けれども、一般社会の認識では、「裁判所というところは、裁判官が両方の出した証拠を見比べあって、合理的だと思える判決を出す」ところです。借 地借家法第32条で「契約の条件にかかわらず、当事者は、将来に向かって建物の借賃の額の増減を請求することができる」と定められているのは、 「土地若しくは建物の価格の上昇若しくは低下その他の経済事情の変動により、又は近傍同種の建物の借賃に比較して不相当となったとき」です。これ を読む限り、「近隣の賃料が裁判の原告のものより高い」証拠が揃っていたら、十分なのではないでしょうか?「一般人が現実社会から集めた証拠には 意味がない」ということを裁判所が判断する、というのが、法に裏打ちされた行為とは思えません。

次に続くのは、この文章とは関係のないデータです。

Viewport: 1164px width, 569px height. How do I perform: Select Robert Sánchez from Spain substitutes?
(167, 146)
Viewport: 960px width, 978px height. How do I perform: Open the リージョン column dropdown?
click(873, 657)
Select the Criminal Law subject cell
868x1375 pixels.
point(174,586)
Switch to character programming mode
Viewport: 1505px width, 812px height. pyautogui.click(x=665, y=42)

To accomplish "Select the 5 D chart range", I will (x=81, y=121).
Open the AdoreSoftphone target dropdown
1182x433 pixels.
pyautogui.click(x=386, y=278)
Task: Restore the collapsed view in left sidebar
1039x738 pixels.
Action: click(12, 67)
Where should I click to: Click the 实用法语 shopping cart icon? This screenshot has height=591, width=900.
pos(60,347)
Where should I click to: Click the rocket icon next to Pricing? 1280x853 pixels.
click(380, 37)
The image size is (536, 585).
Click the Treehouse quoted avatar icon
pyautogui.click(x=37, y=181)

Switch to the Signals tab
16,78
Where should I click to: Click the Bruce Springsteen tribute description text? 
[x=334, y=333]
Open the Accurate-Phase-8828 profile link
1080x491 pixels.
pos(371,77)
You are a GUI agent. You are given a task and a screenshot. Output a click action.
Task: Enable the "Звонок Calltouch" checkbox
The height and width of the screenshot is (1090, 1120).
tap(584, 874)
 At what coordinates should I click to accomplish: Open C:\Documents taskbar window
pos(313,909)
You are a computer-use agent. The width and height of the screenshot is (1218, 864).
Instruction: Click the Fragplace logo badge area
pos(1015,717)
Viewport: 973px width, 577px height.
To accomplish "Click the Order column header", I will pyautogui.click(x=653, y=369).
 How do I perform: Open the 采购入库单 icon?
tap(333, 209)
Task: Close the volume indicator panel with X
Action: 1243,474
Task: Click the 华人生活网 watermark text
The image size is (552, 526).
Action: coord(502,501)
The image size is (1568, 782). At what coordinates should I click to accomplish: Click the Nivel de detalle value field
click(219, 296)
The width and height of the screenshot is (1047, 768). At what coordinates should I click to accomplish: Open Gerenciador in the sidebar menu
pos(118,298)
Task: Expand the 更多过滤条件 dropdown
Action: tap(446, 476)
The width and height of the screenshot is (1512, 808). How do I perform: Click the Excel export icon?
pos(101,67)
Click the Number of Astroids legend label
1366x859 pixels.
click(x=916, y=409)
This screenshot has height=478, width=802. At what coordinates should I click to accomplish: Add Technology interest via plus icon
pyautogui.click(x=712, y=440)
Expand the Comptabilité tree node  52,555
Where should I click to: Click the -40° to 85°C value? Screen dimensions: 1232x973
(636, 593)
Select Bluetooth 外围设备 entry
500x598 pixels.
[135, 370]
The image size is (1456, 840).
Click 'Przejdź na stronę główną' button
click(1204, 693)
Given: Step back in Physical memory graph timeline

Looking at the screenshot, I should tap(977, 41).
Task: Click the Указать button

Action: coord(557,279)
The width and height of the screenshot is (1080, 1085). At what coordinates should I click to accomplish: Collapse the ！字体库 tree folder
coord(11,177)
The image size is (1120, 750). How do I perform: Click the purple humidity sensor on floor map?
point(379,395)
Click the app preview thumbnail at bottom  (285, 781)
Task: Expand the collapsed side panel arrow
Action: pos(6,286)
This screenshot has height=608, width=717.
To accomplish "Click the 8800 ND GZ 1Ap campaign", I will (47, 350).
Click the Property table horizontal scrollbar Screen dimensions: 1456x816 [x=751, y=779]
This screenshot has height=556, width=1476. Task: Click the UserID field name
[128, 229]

けれども、現実は「賃借人が集めた証拠にいくらリアリティがあっても、家主が崩せなくても、その証拠は証拠として認められない。何十万も払って不動産鑑定を依頼しないとダメ」なのです。


裁判をすること自体、なかなか普通の人が自分でできることではありません。けれども、裁判所に通って何度も訴状の書き直しをすれば、普通の人でも、大金ではない印紙代を払うだけで、裁判をすることはできます。日本では、全国民が裁判を受ける権利が保証されているからです。


けれども、そうやって、一般的には証拠に見えるもの、例えば近隣の不動産屋の貼り紙の写真であったり、同じアパートの住人の証言だったり、といったものを揃えて、さらに、その証拠を家主自身が認めていても、裁判所は「数十万出して不動産鑑定を依頼しないとダメ」と言うのです。


しかも、その「不動産鑑定」というものが、どういうものかというと、私は、新入居の人の家賃が7万円台になってしまい、「生活保護か事情のある人しか入らない」と家主が認めている物件に、不動産鑑定では「12万円近く」の家賃が妥当だとされた件を知っています。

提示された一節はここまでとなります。